Guest speakers highlighted gains Nevada has made in terms of reducing its carbon footprint, but they also referenced opportunities and roadblocks that lay ahead.

“How did we get to this place where our water resources are so constrained and that the Division of Water Resources is really the ‘Division of Water Litigation?” said Bradley Crowell, director of Nevada Department of Conservation and Natural Resources and keynote speaker at the summit, referencing the Division of Water Resources’ current mediating role between the Southern Nevada Water Authority and eastern Nevada residents.

Rural Nevada and Utah residents are suing SNWA over its plans to siphon groundwater from eastern Nevada valleys and pump it to drought-stricken Las Vegas.
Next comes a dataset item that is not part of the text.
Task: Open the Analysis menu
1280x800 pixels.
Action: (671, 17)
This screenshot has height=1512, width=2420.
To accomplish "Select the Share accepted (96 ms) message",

A popular issue for the Summit crowd was Gov. Brian Sandoval’s veto this summer of a bill that would have raised Nevada’s current renewable portfolio standard goal of 25 percent by 2025 to 40 percent by 2030.

“I actually agree with the governor’s veto on that,” Crowell said. “I think it was not a rejection of the policies but recognition that that goal was premature.”

Jeanne Benedetti, a project manager at Fulcrum Bioenergy, presented the Nevada-based company’s Sierra Biofuels Plant project at the summit on Saturday. She asserted that themes from all six sessions converge into the work done at Fulcrum.

“How we are applying carbon taxes, standards, regulations, conservation of resources, planning, all goes into the development of what we’re doing: converting garbage into jet fuel,” Benedetti said to the crowd.

Phase one of the Sierra Biofuels Plant project, the feedstock processing facility, was completed in 2016. The 65,000 square foot facility is located 20 miles east of Reno in Storey County. Feedstock is garbage minus high-moisture wastes, like food and yard trimmings. The feedstock is then compounded into industrial shredders, which are fitted with magnets that remove scrap metals. The product is then transported to the biorefinery and ultimately converted into jet fuel.

The biorefinery is phase two of the Sierra project and is scheduled to open operations in 2020.

The Federal Aviation Administration is committed to a 50 percent net reduction in carbon emissions by 2050. Biofuels are pivotal in achieving that goal, and if the Fulcrum biorefinery is completed on time it will operate for 30 years prior to the FAA deadline. Benedetti alluded to further federal promotion of renewable energy.

“The Department of Defense gave us a $70 million grant to help commercialize this technology because getting the technology and the molecules of biojet in the market is offsetting the fossil,” said Benedetti.

Additionally, UNR assistant director for environmental programs, John Sagebiel, commented on companies like Tesla and Switch and the increasing prevalence of corporate renewable energy commitments.

Switch is a major data center company that powers its buildings on 100 percent renewable energy. In February 2017, it opened the largest data center in the world, at 1.3 million square feet, in Reno, Nevada.

“I think renewable energy is as much about their marketing as it is about how they actually operate,” said Sagebiel. “Ultimately, an electron is an electron whether you generate it’s renewably or not, it’s going to power your data center just as well.”